A fiber-optic cable linking the U.S. mainland and the continent of Africa would be an economic boon and help fight trans-Atlantic crime, said Stacey Plaskett, the U.S. Virgin Islands delegate to Congress.
Plaskett introduced legislation Monday that, if enacted into law, would authorize an undersea fiber-optic cable connecting New York, Virginia, and St. Croix with Lagos, Nigeria, and Ghana. The DiasporaLink Act, she said, would establish high-speed internet connection to Africa and throughout the Caribbean from the U.S. mainland.
No such direct link currently exists, with most cables running from New York to Europe before routing to Africa. The closest direct link is with Brazil.

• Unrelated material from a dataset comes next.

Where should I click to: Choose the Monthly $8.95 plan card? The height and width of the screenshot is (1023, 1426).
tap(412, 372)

“Africa is increasingly an area that presents dynamic economic opportunity for our country as well as national security challenges that must be addressed. The Virgin Islands is strategically positioned in the transit zones to fight transnational crime and protect U.S. national and regional security in the Caribbean as well as be a safe hub for optic between the two continents,” Plaskett said in a written release.
Roughly 400 undersea cables carry 98 percent of the world’s internet data and an increasing share of telephone communications, Plaskett said.

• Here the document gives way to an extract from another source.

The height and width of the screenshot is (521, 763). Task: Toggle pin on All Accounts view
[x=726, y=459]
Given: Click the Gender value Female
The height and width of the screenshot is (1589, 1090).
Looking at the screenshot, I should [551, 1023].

“Many are owned and operated by U.S. companies — helping reinforce U.S. dominance over the internet while giving a sense of security to the U.S. and its allies that may be concerned about sabotage or surveillance. Having the hub in the U.S. Virgin Islands is a significant 21st Century paradigm shift,” she said.
Christiansted is already a major through-point for internet traffic. Five undersea cables directly connect St. Croix with New York, much of the eastern Caribbean, and both the Atlantic and Pacific coasts of South America, according to TeleGeography’s Submarine Cable Map.
A cable linking St. Thomas and St. Croix was established in 1997.